Model testing. To evaluate the models we, we used confirmatory factor analysis (CFA) in the R package, lavaan (v.0-6.17) with maximum likelihood estimation. Our sample size was 267 We selected fit criteria for their capacity to assess different aspects of the statistical analysis. As is common among SEM researchers, we reported the Chi-square goodness of fit (χ2). This evaluates the discrepancy between the unrestricted sample matrix and the restricted covariance matrix. Although the associated p-value indicates adequate fit when the value is non-significant, it is widely recognized that a large sample size can result in a statistically significant p value (Byrne, 2016b). The comparative fit index (CFI) is an incremental index, comparing the hypothesized model to the independent/baseline model. Adequate fit is determined when CFI values are at least .90 and perhaps higher than .95 (Kline, 2016). The root mean square error of approximation (RMSEA) takes into account the error of approximation in the population and expresses it per degree of freedom. As such, the fit indicator considers the complexity of the model. Ideal values are equal to or less than .05, values less than .08 represent reasonable fit, and values between .08 and .10 represent mediocre fit. The standardized root mean residual is a standardized measure of the mean absolute covariance residual – the overall difference between the observed and predicted correlations. Values greater than .10 may indicate poor fit and inspection of residuals is then advised. Kline (2016) advised researchers to be cautious when using these criteria as strict cut-offs. Elements such as sample size and model complexity should be considered when evaluating fit.

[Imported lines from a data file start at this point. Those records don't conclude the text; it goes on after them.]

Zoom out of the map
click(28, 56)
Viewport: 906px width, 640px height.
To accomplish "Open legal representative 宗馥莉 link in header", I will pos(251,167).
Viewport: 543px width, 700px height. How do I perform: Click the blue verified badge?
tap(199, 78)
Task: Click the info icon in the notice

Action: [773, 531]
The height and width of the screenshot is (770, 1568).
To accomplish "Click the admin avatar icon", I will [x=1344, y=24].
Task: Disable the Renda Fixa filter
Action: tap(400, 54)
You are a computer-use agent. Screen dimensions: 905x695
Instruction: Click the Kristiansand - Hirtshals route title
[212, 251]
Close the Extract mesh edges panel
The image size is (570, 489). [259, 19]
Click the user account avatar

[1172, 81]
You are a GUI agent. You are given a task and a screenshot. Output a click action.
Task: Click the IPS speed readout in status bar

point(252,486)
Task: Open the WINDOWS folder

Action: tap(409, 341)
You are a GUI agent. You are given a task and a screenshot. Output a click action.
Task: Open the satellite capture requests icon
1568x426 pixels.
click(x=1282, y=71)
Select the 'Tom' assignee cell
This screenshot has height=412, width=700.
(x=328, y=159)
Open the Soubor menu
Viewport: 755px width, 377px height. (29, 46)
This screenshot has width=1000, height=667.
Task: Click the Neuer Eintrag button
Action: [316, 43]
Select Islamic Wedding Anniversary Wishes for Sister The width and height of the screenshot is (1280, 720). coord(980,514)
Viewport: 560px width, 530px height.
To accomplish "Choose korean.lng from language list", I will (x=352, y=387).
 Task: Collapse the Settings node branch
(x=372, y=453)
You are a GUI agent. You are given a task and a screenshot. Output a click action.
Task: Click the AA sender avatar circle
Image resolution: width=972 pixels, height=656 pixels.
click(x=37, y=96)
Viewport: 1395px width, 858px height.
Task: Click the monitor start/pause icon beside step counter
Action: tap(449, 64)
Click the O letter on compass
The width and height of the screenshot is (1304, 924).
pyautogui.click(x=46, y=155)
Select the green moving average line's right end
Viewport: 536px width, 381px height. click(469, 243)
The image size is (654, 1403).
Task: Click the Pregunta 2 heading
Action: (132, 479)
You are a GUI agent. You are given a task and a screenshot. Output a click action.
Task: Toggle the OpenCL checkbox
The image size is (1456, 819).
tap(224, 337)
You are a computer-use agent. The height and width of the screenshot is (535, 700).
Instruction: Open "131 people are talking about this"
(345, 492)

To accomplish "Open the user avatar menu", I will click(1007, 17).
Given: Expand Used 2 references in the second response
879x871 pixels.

Our first model was unidimensional where each of the 12 items loaded onto a single factor representing overall course evaluations. The Chi-square index was statistically significant \((\chi^2(54)=344.97, p<.001)\) indicating likely misfit. The CFI value of .85 indicated poor fit. The RMSEA = .14 (90% CI [.13, .16]) suggested serious problems. The SRMR value of .07 was below the warning criteria of .10. The AIC and BIC values were 6124.13 and 6134.13, respectively, and will become useful in comparing subsequent models.

Our second model was a single-order, multidimensional model where each of the 12 items loaded onto one of four factors. Standardized pattern coefficients ranged between .74 and .85 on the TradPed factor, between .56 and .84 on the Valued factor, and between .57 and .85 on the SCRPed factor. The Chi-square index was statistically significant \((\chi^2(51) = 224.795, p < 0.001\) indicating some degree of misfit. The CFI value of .907 met the recommendation of .90 but fell below the recommendation of .95. The RMSEA = .113 (90% CI [.098, .128]) was higher than recommended. The SRMR value of .061 remained below the warning criteria of .10. The AIC and BIC values were 6009.95 and 6021.20, respectively.

Our third model represented a second order structure where three first-order factors loaded onto a second factor model. Across a variety of indices, model fit improved: \(\chi^{2}(51) = 224.80, p < .001, CFI = .907, RMSEA = .113, 90%CI(.098, .128), SRMR = .061\). Factor loadings ranged from .75 to .85 for the TradPed scale, .56 to .84 for the Valued-by-Me scale, .57 to .85 for the SCRPed scale, and .80 to .98 for the total scale.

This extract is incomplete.